As a part of the Mount Edziza volcanic complex, the DLF is in a remote location with no established road access. The closest roads are the Stewart–Cassiar Highway to the east and the Telegraph Creek Road to the northwest; both come within 40 km of the lava field. Extending from these roads are horse trails that provide access to the Mount Edziza volcanic complex. From Telegraph Creek, the Buckley Lake Trail extends about 15 km southeast along Mess Creek and Three Mile Lake. It then traverses about 15 km northeast along Dagaichess Creek and Stinking Lake to the northeastern end of Buckley Lake. Here, it meets with the Klastline River Trail and the Buckley Lake to Mowdade Lake Route.

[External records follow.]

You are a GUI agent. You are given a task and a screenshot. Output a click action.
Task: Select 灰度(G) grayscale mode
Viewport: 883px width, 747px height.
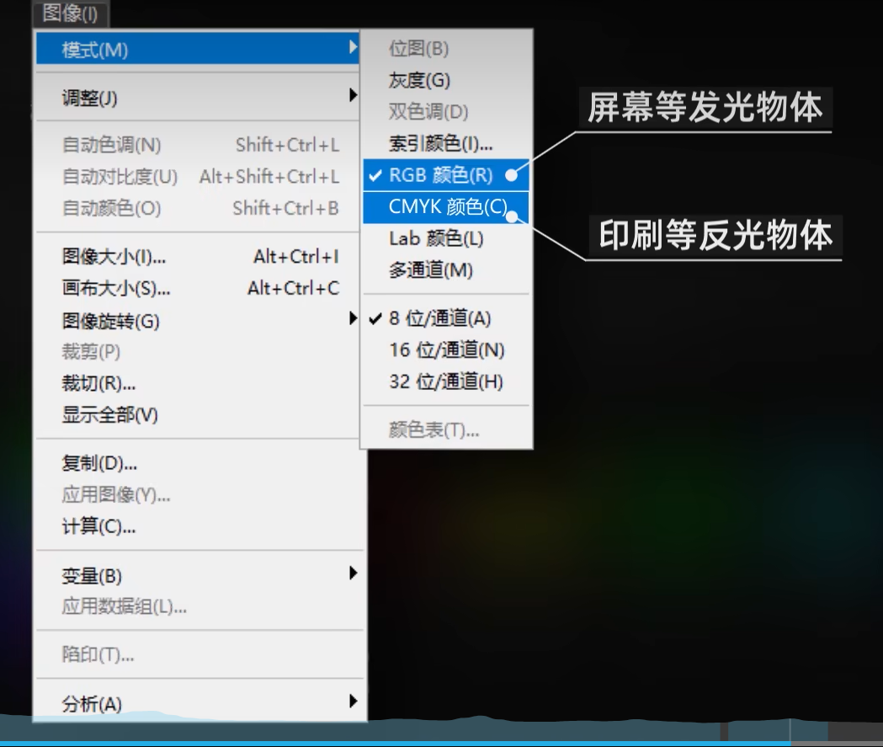pyautogui.click(x=419, y=80)
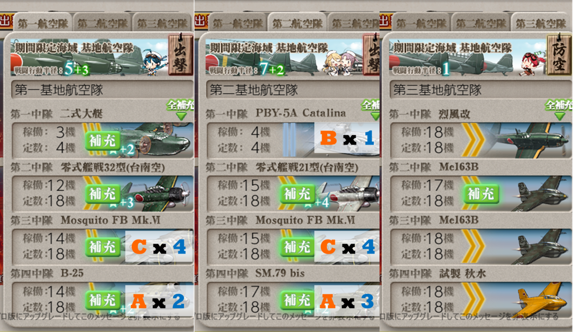This screenshot has width=574, height=332.
Task: Open the 第二航空隊 tab above 第一基地航空隊 panel
Action: click(101, 23)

To the east, the roughly 50 km long Klastline River Trail begins at the community of Iskut on the Stewart–Cassiar Highway; it extends northwest and west along the Klastline River for much of its length. The trail enters Mount Edziza Provincial Park at about 25 km where Kakiddi Creek drains into the Klastline River. After entering Mount Edziza Provincial Park, it traverses northwest along the Klastline River for about 10 km and then crosses the river north of the Big Raven Plateau. From there, it traverses west for about 5 km to the northeastern end of Buckley Lake where it meets with the Buckley Lake Trail and Buckley Lake to Mowdade Lake Route.

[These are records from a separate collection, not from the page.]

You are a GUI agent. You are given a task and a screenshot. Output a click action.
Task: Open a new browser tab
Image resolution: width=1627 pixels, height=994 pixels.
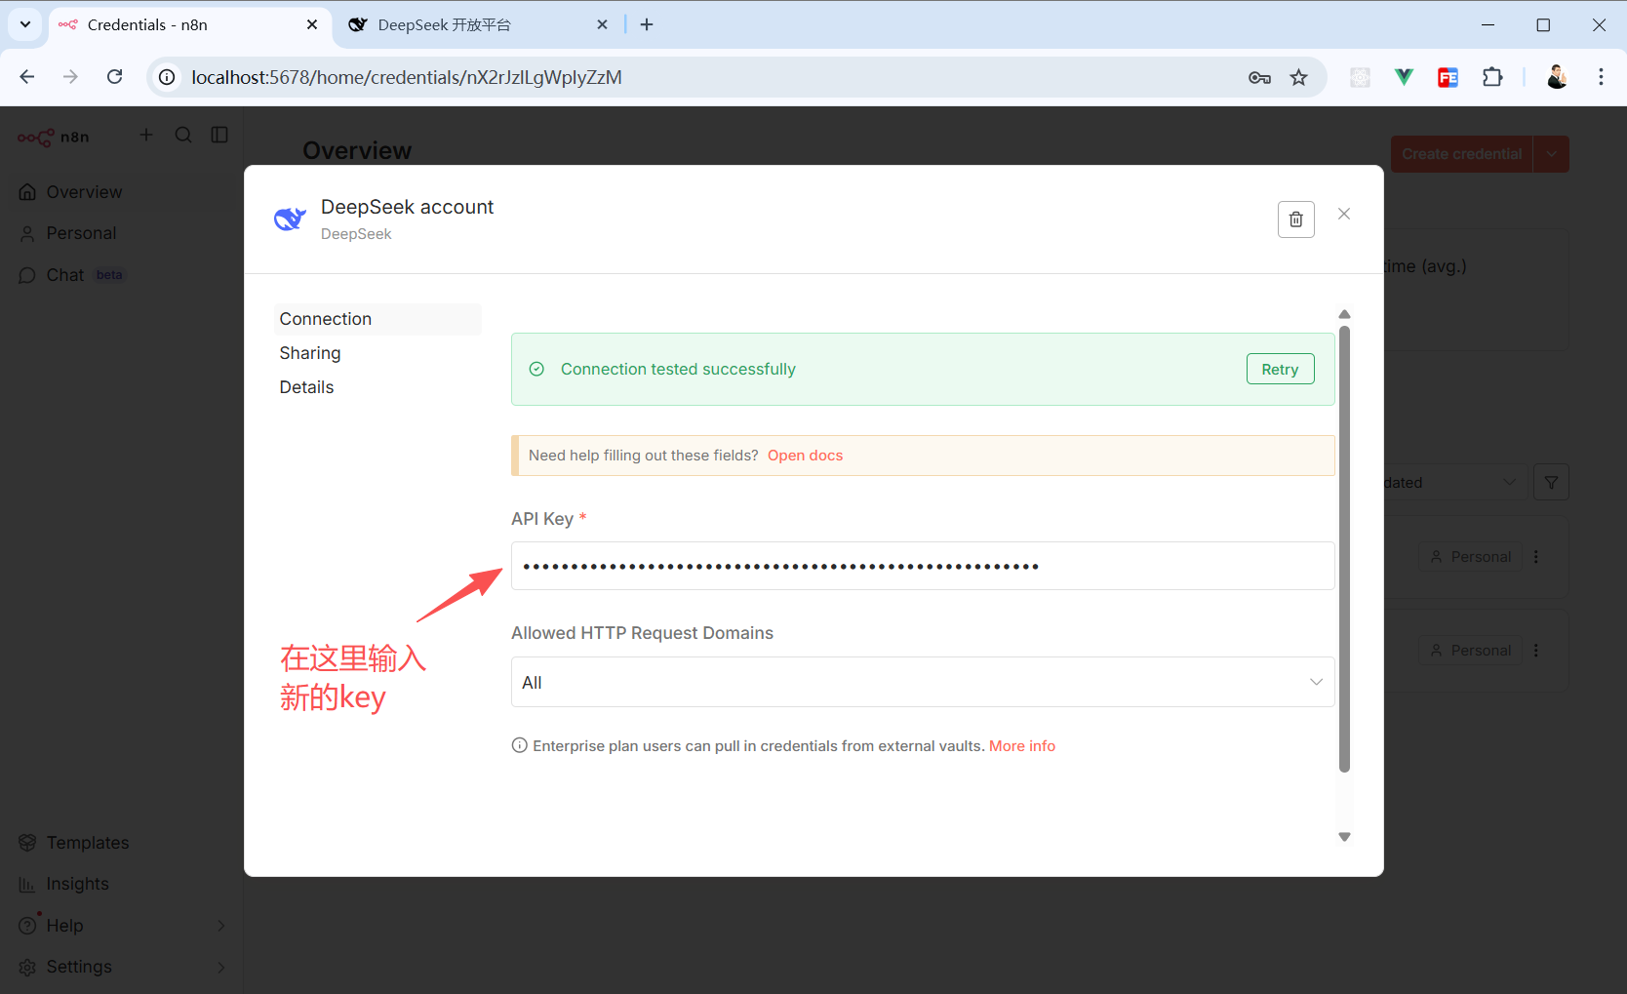(647, 25)
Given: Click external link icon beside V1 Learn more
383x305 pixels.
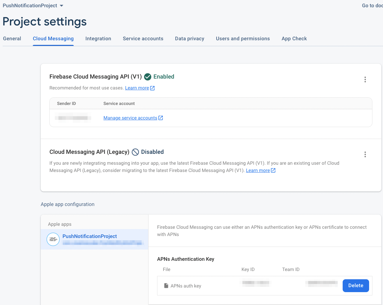Looking at the screenshot, I should [x=152, y=88].
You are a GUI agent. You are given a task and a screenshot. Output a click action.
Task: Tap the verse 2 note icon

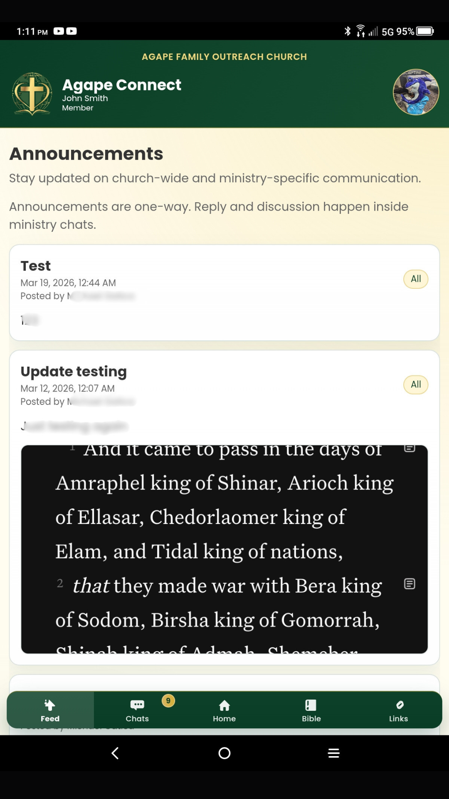coord(410,584)
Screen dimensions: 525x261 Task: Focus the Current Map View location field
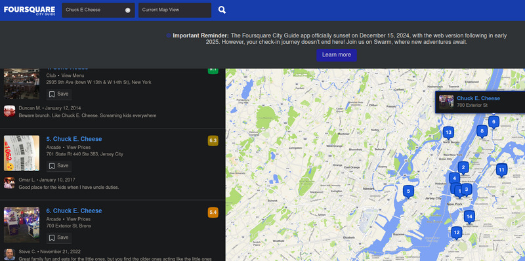[175, 10]
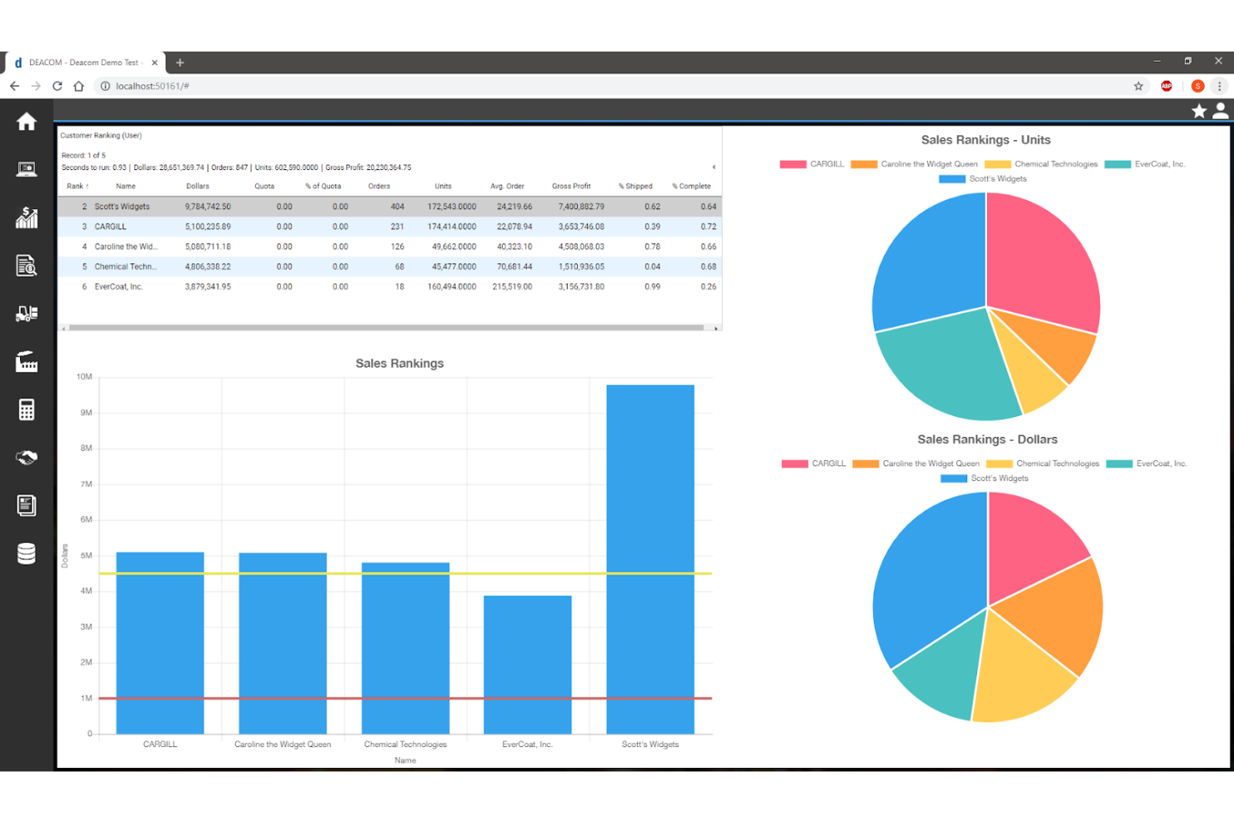
Task: Open the user profile icon top right
Action: [x=1221, y=109]
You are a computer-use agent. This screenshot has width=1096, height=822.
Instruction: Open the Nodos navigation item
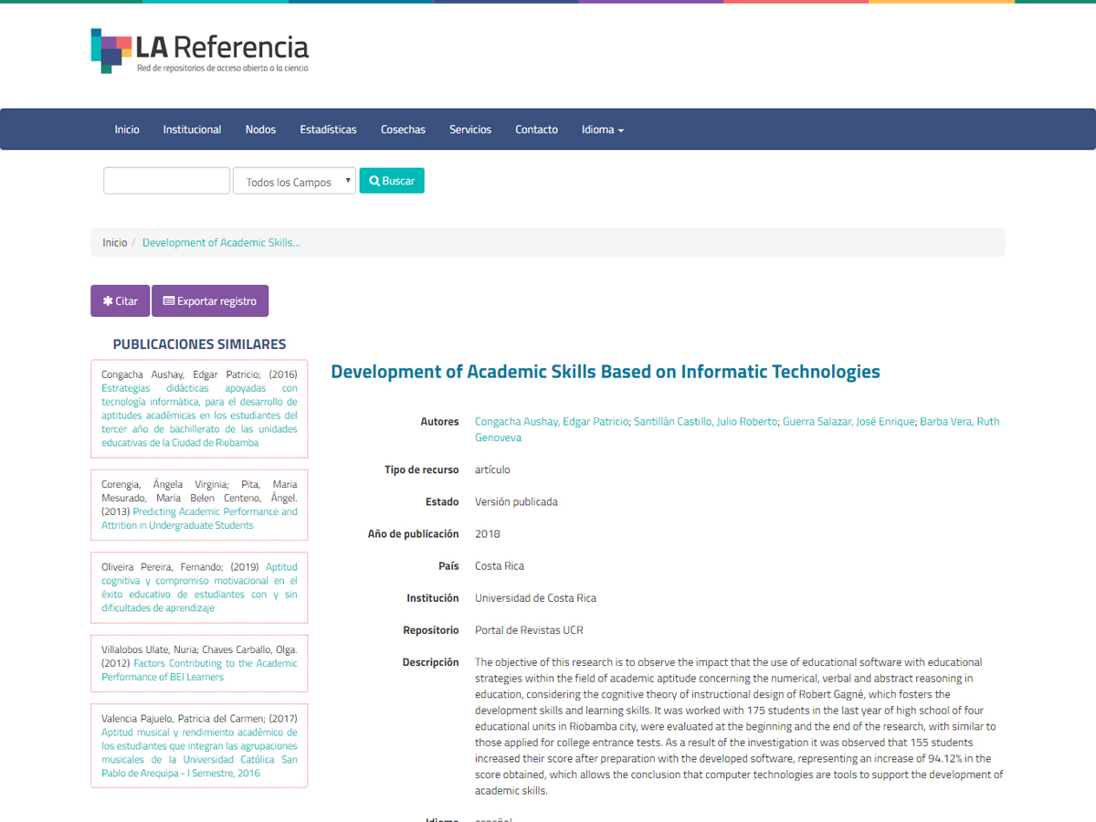260,130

The Buckley Lake to Mowdade Lake Route traverses south from Buckley Lake along Buckley Creek and gradually climbs onto the northern end of the Big Raven Plateau where Eve Cone and Sidas Cone are visible along the route. Buckley Lake is large enough to be used by float-equipped aircraft, but landing on this lake with a private aircraft requires a letter of authorization from the BC Parks Stikine Senior Park Ranger. Alpine Lakes Air and BC Yukon Air are the only air charter companies permitted to provide access to this area via aircraft.